[Numpy-discussion] What is consensus anyway

Tue Apr 24 20:56:27 EDT 2012

On Tue, Apr 24, 2012 at 2:14 PM, Charles R Harris
<charlesr.harris at gmail.com> wrote:
>
>
> On Mon, Apr 23, 2012 at 11:35 PM, Fernando Perez <fperez.net at gmail.com>
> wrote:
>>
>> On Mon, Apr 23, 2012 at 8:49 PM, Stéfan van der Walt <stefan at sun.ac.za>
>> wrote:
>> > If you are referring to the traditional concept of a fork, and not to
>> > the type we frequently make on GitHub, then I'm surprised that no one
>> > has objected already.  What would a fork solve?

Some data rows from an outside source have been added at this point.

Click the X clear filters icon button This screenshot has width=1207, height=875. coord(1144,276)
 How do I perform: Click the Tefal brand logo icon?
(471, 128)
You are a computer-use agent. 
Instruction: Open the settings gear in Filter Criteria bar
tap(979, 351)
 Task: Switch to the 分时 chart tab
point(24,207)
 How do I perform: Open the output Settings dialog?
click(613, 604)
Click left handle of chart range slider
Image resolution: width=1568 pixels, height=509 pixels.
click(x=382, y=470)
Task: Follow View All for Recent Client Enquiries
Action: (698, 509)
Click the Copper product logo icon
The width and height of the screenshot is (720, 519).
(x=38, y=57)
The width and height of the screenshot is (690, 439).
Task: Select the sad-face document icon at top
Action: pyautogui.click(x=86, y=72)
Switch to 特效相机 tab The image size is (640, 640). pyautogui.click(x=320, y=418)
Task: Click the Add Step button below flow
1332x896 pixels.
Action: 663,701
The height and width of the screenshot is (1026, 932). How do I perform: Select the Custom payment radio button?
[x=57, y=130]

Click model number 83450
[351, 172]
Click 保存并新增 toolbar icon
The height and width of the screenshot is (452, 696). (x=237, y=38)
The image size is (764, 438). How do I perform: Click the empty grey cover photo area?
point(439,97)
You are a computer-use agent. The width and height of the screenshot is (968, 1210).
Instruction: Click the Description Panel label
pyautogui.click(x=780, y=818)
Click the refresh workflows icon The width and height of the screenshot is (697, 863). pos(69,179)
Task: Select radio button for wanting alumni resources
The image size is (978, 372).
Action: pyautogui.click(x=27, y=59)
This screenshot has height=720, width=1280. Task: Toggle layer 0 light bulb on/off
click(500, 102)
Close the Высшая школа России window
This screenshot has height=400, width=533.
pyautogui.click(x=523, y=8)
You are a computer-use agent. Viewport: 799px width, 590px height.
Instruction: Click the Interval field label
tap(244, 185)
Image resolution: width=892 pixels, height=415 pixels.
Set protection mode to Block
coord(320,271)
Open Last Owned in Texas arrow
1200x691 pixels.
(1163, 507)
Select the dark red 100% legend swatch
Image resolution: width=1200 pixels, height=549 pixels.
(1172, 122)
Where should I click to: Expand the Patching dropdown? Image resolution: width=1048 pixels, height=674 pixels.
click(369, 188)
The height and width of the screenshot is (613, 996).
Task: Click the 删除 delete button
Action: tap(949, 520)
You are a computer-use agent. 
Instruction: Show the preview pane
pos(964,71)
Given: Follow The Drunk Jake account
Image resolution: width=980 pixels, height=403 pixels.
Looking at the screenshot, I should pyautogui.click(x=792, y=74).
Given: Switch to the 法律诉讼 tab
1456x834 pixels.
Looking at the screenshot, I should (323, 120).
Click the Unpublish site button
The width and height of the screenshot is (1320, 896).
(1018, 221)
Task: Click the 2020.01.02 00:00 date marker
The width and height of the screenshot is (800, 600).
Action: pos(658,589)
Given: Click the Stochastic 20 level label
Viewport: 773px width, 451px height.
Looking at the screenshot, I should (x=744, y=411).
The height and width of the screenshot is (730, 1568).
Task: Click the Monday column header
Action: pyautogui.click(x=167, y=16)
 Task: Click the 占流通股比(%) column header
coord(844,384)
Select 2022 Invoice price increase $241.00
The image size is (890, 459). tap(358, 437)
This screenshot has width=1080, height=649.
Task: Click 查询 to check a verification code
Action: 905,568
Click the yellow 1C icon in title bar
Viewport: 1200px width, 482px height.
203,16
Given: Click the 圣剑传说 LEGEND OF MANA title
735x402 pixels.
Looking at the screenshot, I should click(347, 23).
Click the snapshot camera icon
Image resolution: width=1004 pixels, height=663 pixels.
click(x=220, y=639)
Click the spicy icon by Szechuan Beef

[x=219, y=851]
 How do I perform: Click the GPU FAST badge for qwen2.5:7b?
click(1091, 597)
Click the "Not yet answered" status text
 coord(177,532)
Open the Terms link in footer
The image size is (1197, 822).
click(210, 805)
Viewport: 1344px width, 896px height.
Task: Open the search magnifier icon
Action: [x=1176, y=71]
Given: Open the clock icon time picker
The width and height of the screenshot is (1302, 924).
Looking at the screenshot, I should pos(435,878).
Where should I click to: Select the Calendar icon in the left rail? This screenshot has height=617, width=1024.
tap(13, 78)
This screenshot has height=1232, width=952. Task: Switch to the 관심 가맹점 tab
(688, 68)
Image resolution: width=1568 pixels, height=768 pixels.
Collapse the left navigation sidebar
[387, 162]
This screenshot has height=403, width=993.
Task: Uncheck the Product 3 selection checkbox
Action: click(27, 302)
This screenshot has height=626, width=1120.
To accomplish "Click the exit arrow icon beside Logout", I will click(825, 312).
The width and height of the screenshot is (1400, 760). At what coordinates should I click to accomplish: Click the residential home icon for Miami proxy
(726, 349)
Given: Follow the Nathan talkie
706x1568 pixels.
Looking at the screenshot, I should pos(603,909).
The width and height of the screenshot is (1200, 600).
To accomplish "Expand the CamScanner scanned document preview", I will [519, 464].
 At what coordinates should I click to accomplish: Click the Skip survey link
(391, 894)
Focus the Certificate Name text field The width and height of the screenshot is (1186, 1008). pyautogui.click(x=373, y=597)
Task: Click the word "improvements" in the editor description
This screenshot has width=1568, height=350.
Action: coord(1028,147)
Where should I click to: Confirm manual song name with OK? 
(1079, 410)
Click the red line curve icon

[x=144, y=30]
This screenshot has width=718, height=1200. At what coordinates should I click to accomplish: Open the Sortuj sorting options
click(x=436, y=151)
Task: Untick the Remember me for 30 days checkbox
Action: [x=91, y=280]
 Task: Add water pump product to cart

To paraphrase the
>> > regexp saying: after forking, we'll simply have two problems.
>>
>> I concur with you here: github 'forks', yes, as many as possible!
>> Hopefully every one of those will produce one or more PRs :)  But a
>> fork in the sense of a divergent parallel project?  I think that would
>> only be indicative of a complete failure to find a way to make
>> progress here, and I doubt we're anywhere near that state.
>>
>> That forks are *possible* is indeed a valuable and important option in
>> open source software, because it means that a truly dysfunctional
>> original project team/direction can't hold a community hostage
>> forever.  But that doesn't mean that full-blown forks should be
>> considered lightly, as they also carry enormous costs.
>>
>> I see absolutely nothing in the current scenario to even remotely
>> consider that a full-blown fork would be a good idea, and I hope I'm
>> right.  It seems to me we're making progress on problems that led to
>> real difficulties last year, but from multiple parties I see signs
>> that give me reason to be optimistic that the project is getting
>> better, not worse.
>>
>
> We certainly aren't there at the moment, but I can see us heading that way.
> But let's back up a bit. Numpy 1.6.0 came out just about 1 year ago. Since
> then datetime, NA, polynomial work, and various other enhancements have gone
> in along with some 280 bug fixes. The major technical problem blocking a 1.7
> release is getting datetime working reliably on windows. So I think that is
> where the short term effort needs to be. Meanwhile, we are spending effort
> to get out a 1.6.2 just so people can work with a stable version with some
> of the bug fixes, and potentially we will spend more time and effort to pull
> out the NA code. In the future there may be a transition to C++ and
> eventually a break with the current ABI. Or not.
>
> There are at least two motivations that get folks to write code for open
> source projects, scratching an itch and money. Money hasn't been a big part
> of the Numpy picture so far, so that leaves scratching an itch. One of the
> attractions of Numpy is that it is a small project, BSD licensed, and not
> overburdened with governance and process. This makes scratching an itch not
> as difficult as it would be in a large project. If Numpy remains a small
> project but acquires the encumbrances of a big project much of that
> attraction will be lost. Momentum and direction also attracts people, but
> numpy is stalled at the moment as the whole NA thing circles around once
> again.

I don't think we need a fork, or to start maintaining separate stable
and unstable trees, or any of the other complicated process changes
that have been suggested. There are tons of projects that routinely
make much bigger changes than we're talking about, and they do it
without needing that kind of overhead. I know that these suggestions
are all made in good faith, but they remind me of a line from that
Apache page I linked earlier: "People tend to avoid conflict and
thrash around looking for something to substitute - somebody in
charge, a rule, a process, stagnation. None of these tend to be very
good substitutes for doing the hard work of resolving the conflict."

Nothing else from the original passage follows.